Instructions to follow —
Among the lines below, restate word for word only those from the line with "Go to Phần mềm bản quyền page" through the line with "Task: Open the friends list icon", with both end lines kept.

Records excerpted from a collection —
--- --- ---

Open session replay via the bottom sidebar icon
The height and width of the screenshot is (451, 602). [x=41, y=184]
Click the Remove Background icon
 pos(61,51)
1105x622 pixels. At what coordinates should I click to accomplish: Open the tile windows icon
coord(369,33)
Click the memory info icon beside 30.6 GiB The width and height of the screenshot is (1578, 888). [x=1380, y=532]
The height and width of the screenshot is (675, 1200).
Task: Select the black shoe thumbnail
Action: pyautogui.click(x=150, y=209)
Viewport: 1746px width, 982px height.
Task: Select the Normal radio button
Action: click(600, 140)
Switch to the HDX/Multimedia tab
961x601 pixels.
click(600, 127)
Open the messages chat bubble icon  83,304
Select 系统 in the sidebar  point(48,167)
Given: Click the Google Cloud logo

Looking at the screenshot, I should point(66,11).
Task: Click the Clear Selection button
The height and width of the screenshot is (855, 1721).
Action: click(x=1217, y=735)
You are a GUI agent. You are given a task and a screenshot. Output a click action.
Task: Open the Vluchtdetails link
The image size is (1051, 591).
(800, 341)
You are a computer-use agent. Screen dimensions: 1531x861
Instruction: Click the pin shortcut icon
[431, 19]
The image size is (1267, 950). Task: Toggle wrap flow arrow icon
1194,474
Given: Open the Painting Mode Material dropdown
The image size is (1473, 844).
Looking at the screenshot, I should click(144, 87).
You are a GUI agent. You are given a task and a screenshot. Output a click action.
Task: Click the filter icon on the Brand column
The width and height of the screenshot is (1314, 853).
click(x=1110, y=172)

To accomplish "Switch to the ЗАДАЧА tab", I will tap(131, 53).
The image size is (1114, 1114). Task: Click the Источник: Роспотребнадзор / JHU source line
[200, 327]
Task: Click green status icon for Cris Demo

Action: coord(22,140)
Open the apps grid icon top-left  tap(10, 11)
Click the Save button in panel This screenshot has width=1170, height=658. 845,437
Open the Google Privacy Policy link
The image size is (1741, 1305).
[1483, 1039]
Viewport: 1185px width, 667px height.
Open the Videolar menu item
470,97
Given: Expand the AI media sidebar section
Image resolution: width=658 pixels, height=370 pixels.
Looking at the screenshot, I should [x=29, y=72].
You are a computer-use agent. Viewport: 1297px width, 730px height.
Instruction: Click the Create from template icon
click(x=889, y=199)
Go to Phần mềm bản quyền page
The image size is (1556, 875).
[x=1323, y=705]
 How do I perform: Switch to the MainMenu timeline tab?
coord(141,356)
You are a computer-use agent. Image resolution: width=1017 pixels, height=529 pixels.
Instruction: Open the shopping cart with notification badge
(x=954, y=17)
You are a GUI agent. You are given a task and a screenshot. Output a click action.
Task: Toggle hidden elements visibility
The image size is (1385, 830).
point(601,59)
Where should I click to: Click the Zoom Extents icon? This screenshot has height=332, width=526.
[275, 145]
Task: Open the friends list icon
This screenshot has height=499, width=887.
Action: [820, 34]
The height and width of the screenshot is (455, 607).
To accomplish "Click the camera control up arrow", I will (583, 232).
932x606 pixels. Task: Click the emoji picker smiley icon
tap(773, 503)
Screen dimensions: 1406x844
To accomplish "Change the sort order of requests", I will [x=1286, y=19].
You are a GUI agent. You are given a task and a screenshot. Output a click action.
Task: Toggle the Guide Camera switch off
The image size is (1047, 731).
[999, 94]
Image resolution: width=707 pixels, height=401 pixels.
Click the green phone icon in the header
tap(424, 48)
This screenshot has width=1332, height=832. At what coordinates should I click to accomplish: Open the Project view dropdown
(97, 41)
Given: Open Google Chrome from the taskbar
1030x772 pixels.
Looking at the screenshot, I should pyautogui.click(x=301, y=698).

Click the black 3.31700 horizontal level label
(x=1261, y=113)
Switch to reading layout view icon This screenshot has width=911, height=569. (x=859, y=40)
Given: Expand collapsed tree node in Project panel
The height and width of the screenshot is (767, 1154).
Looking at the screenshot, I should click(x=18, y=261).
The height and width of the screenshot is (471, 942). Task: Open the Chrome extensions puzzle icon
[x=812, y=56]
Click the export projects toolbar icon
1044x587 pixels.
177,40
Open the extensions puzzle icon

--- --- ---

Output of the task —
Go to Phần mềm bản quyền page
The image size is (1556, 875).
[x=1323, y=705]
 How do I perform: Switch to the MainMenu timeline tab?
coord(141,356)
You are a computer-use agent. Image resolution: width=1017 pixels, height=529 pixels.
Instruction: Open the shopping cart with notification badge
(x=954, y=17)
You are a GUI agent. You are given a task and a screenshot. Output a click action.
Task: Toggle hidden elements visibility
The image size is (1385, 830).
point(601,59)
Where should I click to: Click the Zoom Extents icon? This screenshot has height=332, width=526.
[275, 145]
Task: Open the friends list icon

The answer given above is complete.